▸ **REQUIRED WORK**: When a line in the entries contains the word "list", copy that line in full.

▸ **DATA EXTRACTS**:
---

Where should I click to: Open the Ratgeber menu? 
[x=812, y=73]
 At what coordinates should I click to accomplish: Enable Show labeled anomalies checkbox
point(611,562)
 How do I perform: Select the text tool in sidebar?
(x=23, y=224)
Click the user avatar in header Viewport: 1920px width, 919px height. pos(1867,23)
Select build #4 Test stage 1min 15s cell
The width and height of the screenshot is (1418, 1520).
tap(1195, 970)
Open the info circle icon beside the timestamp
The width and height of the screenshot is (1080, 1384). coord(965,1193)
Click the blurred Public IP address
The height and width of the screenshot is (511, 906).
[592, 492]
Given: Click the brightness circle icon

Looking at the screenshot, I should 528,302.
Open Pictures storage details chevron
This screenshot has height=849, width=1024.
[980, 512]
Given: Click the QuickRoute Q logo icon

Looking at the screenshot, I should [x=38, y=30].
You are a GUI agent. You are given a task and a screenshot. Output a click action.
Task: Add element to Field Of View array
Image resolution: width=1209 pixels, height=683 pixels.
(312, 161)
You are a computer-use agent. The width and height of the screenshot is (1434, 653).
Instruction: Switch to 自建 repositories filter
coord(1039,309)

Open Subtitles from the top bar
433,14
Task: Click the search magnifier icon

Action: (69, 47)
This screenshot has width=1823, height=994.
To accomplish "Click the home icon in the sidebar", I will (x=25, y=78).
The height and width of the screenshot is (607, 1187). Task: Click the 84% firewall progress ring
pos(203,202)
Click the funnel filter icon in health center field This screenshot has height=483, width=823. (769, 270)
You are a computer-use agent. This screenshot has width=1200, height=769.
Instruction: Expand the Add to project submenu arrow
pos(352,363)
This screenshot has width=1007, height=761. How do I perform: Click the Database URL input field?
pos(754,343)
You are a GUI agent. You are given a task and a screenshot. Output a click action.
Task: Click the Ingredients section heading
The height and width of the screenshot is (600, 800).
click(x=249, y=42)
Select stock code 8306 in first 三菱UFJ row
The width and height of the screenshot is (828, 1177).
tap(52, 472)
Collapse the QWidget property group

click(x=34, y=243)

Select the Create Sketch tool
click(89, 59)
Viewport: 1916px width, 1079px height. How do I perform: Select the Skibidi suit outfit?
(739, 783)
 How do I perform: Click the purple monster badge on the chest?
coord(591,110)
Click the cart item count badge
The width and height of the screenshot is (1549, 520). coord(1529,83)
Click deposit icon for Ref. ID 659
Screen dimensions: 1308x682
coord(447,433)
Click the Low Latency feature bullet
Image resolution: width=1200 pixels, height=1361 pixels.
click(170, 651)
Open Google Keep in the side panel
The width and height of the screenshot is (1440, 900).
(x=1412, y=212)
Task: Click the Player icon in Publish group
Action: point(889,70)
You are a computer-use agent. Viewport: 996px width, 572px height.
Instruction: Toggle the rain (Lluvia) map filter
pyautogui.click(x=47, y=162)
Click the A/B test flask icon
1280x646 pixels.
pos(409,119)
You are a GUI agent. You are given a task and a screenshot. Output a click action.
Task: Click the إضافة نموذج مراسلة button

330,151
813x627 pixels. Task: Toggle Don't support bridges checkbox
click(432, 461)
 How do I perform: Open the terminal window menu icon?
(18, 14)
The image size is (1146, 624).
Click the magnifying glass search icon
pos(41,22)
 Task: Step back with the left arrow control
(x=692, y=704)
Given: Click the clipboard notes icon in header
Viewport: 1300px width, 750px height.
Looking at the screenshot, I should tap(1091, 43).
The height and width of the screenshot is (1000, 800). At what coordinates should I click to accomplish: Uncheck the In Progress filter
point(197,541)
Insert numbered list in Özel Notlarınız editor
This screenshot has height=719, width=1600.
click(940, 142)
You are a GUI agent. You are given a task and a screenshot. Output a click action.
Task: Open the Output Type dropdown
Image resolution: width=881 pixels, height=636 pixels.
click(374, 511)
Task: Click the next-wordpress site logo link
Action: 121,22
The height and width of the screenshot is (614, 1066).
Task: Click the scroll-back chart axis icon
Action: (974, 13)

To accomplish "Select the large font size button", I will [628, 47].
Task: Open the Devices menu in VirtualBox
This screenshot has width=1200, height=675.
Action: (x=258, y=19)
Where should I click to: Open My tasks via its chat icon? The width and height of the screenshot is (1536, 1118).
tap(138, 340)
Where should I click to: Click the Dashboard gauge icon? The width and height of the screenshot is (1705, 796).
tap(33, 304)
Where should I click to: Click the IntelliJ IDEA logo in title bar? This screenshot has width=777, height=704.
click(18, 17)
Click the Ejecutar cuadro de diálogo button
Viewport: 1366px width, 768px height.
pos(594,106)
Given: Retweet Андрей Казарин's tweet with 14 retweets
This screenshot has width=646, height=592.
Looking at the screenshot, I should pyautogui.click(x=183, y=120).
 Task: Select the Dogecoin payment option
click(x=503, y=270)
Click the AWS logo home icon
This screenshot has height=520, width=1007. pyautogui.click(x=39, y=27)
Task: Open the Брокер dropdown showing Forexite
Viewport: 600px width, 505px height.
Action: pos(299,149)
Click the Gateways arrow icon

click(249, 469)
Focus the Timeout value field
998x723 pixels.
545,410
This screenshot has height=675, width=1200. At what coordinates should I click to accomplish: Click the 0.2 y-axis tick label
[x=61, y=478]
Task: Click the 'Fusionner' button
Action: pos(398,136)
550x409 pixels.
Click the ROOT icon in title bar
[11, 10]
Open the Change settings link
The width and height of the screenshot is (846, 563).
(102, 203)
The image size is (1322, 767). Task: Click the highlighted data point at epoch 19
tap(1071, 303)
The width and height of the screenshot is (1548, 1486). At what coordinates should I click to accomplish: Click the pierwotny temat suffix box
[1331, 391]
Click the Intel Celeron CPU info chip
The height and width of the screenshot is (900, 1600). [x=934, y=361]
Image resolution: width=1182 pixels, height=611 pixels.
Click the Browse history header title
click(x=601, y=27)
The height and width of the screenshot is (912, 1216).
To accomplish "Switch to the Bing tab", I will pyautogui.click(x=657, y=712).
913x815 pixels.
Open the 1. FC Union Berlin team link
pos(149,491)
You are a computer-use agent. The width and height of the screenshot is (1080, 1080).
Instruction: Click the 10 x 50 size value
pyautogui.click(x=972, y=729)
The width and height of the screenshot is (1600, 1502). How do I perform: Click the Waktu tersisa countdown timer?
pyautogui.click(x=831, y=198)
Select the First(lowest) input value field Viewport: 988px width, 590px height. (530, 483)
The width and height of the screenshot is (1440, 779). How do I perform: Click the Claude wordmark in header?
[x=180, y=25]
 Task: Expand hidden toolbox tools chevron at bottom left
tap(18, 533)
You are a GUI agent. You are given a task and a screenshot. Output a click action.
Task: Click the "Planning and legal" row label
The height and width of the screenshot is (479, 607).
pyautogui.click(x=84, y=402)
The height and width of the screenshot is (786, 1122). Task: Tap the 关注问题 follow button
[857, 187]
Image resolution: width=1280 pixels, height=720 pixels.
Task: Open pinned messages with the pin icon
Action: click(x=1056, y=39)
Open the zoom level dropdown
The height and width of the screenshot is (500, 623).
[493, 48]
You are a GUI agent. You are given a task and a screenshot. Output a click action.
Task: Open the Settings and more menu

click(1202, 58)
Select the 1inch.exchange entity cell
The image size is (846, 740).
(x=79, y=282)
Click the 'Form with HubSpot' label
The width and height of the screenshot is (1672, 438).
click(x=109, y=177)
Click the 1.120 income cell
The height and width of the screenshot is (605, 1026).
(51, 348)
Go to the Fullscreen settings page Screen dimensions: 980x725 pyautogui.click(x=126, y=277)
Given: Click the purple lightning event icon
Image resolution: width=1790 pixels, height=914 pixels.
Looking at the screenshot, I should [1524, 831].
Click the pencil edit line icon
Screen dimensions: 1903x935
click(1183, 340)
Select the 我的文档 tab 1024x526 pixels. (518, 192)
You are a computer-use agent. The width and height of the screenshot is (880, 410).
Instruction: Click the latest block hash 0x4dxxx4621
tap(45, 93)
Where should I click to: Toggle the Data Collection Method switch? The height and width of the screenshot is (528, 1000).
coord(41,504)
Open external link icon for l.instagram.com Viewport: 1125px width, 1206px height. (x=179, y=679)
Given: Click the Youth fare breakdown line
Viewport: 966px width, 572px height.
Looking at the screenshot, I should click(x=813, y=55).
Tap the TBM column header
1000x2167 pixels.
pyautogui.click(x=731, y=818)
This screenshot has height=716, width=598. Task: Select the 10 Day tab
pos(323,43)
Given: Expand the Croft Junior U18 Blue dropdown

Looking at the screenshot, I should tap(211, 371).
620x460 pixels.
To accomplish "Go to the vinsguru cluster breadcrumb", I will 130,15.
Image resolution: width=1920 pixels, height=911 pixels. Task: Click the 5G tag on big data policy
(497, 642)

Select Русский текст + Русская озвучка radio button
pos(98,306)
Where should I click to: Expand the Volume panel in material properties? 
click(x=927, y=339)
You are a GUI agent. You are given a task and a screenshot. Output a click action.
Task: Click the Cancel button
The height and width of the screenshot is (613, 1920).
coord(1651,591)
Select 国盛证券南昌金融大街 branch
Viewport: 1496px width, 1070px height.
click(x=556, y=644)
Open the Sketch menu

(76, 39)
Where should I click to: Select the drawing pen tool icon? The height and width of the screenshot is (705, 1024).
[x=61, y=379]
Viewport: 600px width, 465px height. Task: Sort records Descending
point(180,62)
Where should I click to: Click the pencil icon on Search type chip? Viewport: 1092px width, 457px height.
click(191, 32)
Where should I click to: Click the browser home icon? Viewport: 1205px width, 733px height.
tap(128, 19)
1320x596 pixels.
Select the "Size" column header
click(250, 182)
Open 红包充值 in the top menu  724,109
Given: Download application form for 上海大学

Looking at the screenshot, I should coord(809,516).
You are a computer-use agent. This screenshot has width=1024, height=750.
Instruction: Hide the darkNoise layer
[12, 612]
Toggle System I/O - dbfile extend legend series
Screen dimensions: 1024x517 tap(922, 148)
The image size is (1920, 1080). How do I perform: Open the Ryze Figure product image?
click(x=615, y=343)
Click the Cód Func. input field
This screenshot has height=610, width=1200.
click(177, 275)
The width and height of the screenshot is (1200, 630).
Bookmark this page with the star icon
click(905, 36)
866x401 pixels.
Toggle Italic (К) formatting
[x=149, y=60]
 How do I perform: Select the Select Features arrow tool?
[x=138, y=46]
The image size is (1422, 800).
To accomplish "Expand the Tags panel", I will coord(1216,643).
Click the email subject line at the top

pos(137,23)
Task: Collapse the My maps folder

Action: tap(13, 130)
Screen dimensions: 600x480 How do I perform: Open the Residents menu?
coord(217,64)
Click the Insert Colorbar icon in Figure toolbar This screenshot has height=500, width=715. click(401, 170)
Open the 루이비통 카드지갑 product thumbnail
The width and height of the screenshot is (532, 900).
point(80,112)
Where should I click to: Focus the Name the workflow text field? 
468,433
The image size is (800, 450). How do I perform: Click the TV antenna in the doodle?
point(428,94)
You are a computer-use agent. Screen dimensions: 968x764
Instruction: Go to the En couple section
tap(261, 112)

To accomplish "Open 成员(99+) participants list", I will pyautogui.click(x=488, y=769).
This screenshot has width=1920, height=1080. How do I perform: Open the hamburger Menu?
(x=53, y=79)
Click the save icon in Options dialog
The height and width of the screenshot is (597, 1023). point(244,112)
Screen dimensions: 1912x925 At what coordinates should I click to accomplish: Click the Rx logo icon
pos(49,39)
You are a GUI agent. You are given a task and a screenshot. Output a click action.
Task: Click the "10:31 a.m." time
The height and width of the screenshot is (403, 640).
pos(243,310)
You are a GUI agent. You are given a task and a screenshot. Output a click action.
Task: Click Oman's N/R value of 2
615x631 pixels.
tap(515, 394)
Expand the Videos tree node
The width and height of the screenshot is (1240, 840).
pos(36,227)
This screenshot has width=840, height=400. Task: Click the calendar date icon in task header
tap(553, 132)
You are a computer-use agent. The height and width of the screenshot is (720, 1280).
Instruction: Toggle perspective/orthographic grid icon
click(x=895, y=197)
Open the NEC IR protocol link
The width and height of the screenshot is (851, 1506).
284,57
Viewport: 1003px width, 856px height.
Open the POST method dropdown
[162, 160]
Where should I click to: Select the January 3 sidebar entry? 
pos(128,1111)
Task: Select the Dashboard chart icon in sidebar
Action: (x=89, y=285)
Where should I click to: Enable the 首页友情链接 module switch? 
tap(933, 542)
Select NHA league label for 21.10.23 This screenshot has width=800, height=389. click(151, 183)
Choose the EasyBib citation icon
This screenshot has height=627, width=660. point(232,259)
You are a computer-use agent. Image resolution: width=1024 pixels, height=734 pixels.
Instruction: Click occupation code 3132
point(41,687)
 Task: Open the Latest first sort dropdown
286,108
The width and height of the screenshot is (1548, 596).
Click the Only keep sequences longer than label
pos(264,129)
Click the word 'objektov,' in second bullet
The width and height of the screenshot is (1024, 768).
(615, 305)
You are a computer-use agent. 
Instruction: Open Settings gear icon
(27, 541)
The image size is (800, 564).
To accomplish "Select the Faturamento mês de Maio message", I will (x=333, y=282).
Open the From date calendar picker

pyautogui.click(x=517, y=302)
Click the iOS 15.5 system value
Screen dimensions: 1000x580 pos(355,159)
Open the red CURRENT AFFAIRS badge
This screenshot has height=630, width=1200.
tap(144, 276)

---

▸ **THE COMPLETED TASK**:
Insert numbered list in Özel Notlarınız editor
To accomplish "Open 成员(99+) participants list", I will pyautogui.click(x=488, y=769).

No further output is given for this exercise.